What is expected - Rewrite the listing as a Markdown table with the columns "Row" and "Entry," starting with the line that contains "Aċċetta l-cookies kollha (557, 2456)" and going through the end of the listing. Leave out any blank lines.

Source listing
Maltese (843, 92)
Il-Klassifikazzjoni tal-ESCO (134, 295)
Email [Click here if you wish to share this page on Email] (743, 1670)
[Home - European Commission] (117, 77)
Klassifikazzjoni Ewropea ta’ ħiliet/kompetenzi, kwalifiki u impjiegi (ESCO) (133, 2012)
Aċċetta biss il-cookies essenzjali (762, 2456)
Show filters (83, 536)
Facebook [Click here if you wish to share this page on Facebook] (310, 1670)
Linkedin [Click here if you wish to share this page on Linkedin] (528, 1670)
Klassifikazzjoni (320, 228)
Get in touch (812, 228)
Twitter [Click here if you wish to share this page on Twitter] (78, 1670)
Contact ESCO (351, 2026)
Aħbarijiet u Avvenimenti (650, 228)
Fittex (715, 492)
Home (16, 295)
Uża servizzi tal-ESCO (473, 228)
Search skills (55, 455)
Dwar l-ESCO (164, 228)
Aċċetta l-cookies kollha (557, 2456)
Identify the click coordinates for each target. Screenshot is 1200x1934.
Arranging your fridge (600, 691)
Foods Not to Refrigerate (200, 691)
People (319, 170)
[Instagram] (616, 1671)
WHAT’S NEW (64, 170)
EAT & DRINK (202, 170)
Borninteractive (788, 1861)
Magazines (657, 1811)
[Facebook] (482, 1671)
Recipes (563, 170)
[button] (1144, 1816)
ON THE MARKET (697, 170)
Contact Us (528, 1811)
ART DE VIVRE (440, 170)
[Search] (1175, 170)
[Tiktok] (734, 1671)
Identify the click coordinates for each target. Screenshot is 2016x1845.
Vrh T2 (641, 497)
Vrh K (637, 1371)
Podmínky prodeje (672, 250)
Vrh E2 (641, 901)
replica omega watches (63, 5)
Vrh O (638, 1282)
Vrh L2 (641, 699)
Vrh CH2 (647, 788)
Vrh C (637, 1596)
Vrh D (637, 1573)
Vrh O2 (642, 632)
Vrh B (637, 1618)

Answer -
| Row | Entry |
|---|---|
| 1 | Aċċetta l-cookies kollha (557, 2456) |
| 2 | Identify the click coordinates for each target. Screenshot is 1200x1934. |
| 3 | Arranging your fridge (600, 691) |
| 4 | Foods Not to Refrigerate (200, 691) |
| 5 | People (319, 170) |
| 6 | [Instagram] (616, 1671) |
| 7 | WHAT’S NEW (64, 170) |
| 8 | EAT & DRINK (202, 170) |
| 9 | Borninteractive (788, 1861) |
| 10 | Magazines (657, 1811) |
| 11 | [Facebook] (482, 1671) |
| 12 | Recipes (563, 170) |
| 13 | [button] (1144, 1816) |
| 14 | ON THE MARKET (697, 170) |
| 15 | Contact Us (528, 1811) |
| 16 | ART DE VIVRE (440, 170) |
| 17 | [Search] (1175, 170) |
| 18 | [Tiktok] (734, 1671) |
| 19 | Identify the click coordinates for each target. Screenshot is 2016x1845. |
| 20 | Vrh T2 (641, 497) |
| 21 | Vrh K (637, 1371) |
| 22 | Podmínky prodeje (672, 250) |
| 23 | Vrh E2 (641, 901) |
| 24 | replica omega watches (63, 5) |
| 25 | Vrh O (638, 1282) |
| 26 | Vrh L2 (641, 699) |
| 27 | Vrh CH2 (647, 788) |
| 28 | Vrh C (637, 1596) |
| 29 | Vrh D (637, 1573) |
| 30 | Vrh O2 (642, 632) |
| 31 | Vrh B (637, 1618) |